Original assignee: Individual
Current assignee: Individual
Priority date: 2017-03-30
Filing date: 2017-03-30
Publication date: 2020-07-28
Anticipated expiration: 2037-03-30
Also published as: CN107066455A

Abstract

The invention discloses a multilingual intelligent preprocessing real-time statistical machine translation system, which comprises: the device comprises a receiving module, a preprocessing module, a machine translation module and a post-processing module. The receiving module comprises a text language receiving module and a voice recognition result receiving module; the preprocessing module comprises a text preprocessing module and a voice recognition result preprocessing module; the machine translation module is used for learning the translation of phrases by the phrases, finding out corresponding translation phrases for the phrases processed by the preprocessing module and connecting the phrases into a complete sentence; and the post-processing module is used for carrying out word punctuation standardization, case standardization and format standardization processing on the translation result so as to enable the translation result to be closer to the expression habit of the target language and output as a final result. The invention can be used for translating text languages and voice languages, and improves the translation accuracy of words and phrases with small probability.

Description

Multi-language intelligent preprocessing real-time statistics machine translation system

Technical Field

The invention relates to the technical field of artificial intelligence machine translation, in particular to a multi-language intelligent preprocessing real-time statistical machine translation system.

Background

Machine translation is a technique for automatically translating human natural languages using a computer, and is a process for converting one natural language into another natural language using a computer, and the two natural languages should be equivalent in meaning.

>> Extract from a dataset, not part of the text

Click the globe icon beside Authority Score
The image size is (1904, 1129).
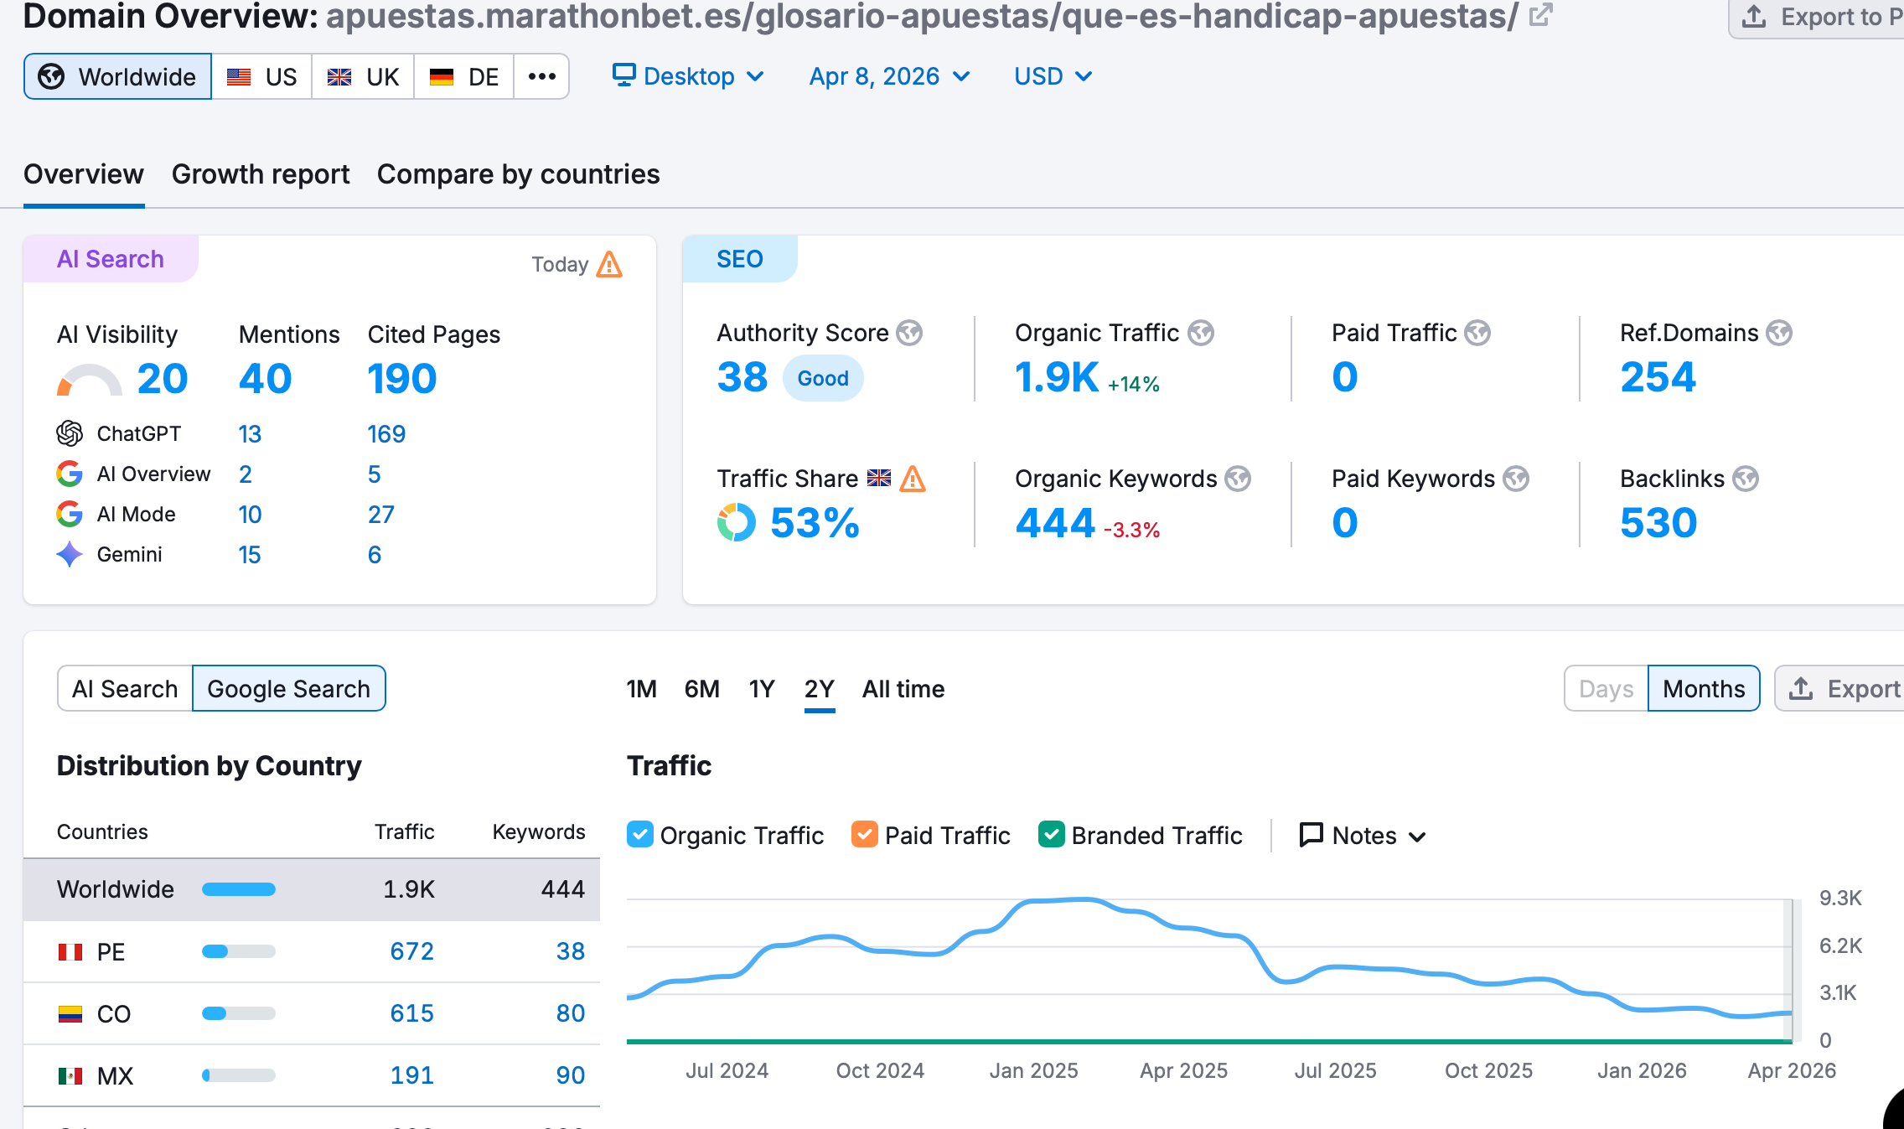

At present, a relatively mature and mainstream machine translation method is a statistical-based method, and the method has the advantages that translation rules are hardly required to be written manually, and all translation information is obtained by automatically learning from linguistic data, so that the method furthest exerts the characteristic of high-speed operation of a computer, and greatly reduces the labor cost.

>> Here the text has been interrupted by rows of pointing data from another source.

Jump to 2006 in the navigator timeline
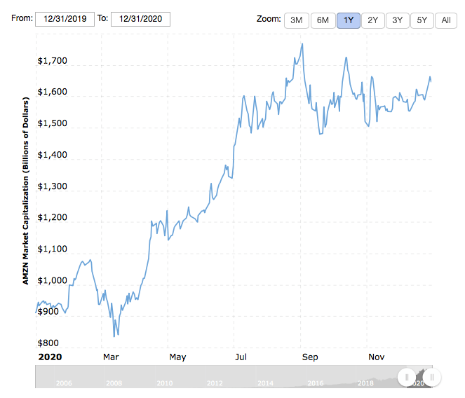The width and height of the screenshot is (465, 398). tap(63, 383)
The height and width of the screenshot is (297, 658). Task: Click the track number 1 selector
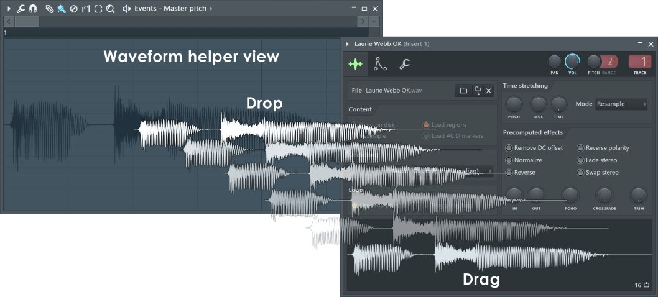coord(640,62)
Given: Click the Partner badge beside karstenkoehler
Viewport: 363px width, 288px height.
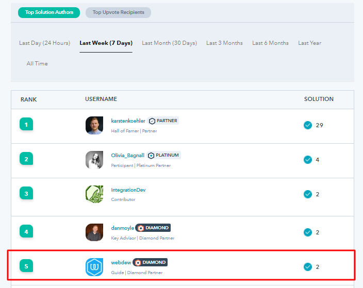Looking at the screenshot, I should coord(163,121).
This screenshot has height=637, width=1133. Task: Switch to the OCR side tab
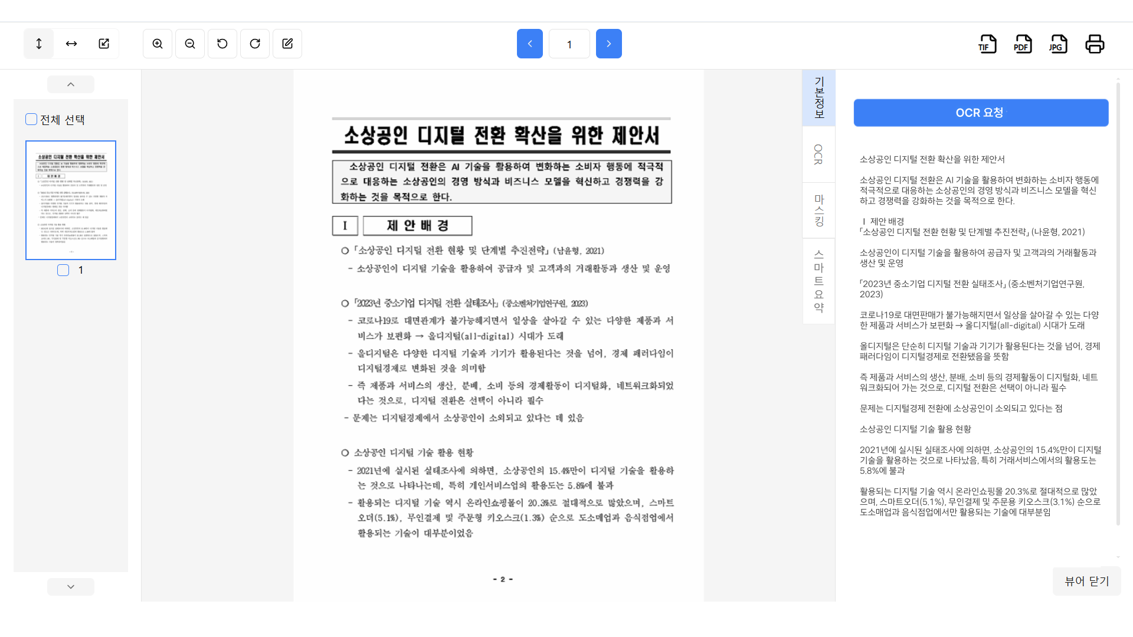(x=818, y=155)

Statistical model-based machine translation techniques learn phrase translations from one language a to another language B from a parallel corpus. When translating a new sentence, the sentence in the input language A is decomposed into a plurality of phrases, and the sentence in the language A is translated into the sentence in the language B according to the co-occurrence probability of the learned phrases (A language) and (B language). The whole learning and translation process is completely based on a statistical model.

However, the machine translation based on the co-occurrence frequency in the probabilistic method is not enough for small-probability phrases (e.g., proper noun translation), and how to add the expression of syntax semantics into the statistical model to make the generated translated sentence more in line with the expression habit of human, which is also a problem to be solved by the current machine translation technology.

Disclosure of Invention

In view of the above technical problems in the related art, the present invention provides a multilingual intelligent preprocessing real-time statistical machine translation system, which can overcome the above disadvantages in the prior art.

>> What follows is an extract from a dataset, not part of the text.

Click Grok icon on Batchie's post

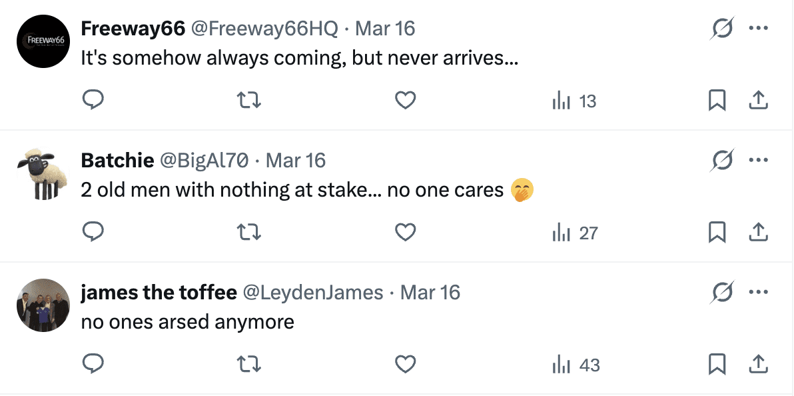click(x=722, y=161)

In order to achieve the technical purpose, the technical scheme of the invention is realized as follows:

a multi-language intelligent pre-processing real-time statistics machine translation system, comprising:

the receiving module is used for checking the normalization of system input and comprises a text language receiving module and a voice recognition result receiving module; the system comprises a text language receiving module, a voice recognition result processing module and a voice recognition result processing module, wherein the text language receiving module is used for carrying out sentence segmentation and format conversion on a text language, and the voice recognition result receiving module is used for carrying out segmentation, noise elimination and format conversion on a voice;

the system comprises a preprocessing module and a voice recognition module, wherein the preprocessing module comprises a text preprocessing module and a voice recognition result preprocessing module, and the text preprocessing module is used for performing word standardization operation, category recognition labeling and language block word order adjustment on a language input by a text; the voice recognition result preprocessing module is used for carrying out word standardization operation and punctuation prediction on voice;

the machine translation module is used for learning the translation of phrases to phrases, finding out corresponding translation phrases for the phrases processed by the preprocessing module and generating complete sentences;

and the post-processing module is used for carrying out word punctuation standardization, case standardization and format standardization processing on the translation result so as to enable the translation result to be closer to the expression habit of the target language and output as a final result.

Further, the text language receiving module comprises a sentence segmentation module and a format conversion module, wherein the sentence segmentation module is used for breaking the input text at the punctuation mark so that the basic unit translated by the subsequent machine translation module is a sentence; the format conversion module is used for converting different formats of language texts into formats supported by the machine translation module during translation.

Preferably, the supported format of the machine translation module during translation is a plain text format or an XM L format.

Furthermore, the voice recognition result receiving module comprises a sentence segmentation module and a noise elimination module, wherein the sentence segmentation module is used for segmenting input voice text streams according to pause between words; the noise cancellation module is configured to remove adjacent repeated segments from the stream of spoken text in the input.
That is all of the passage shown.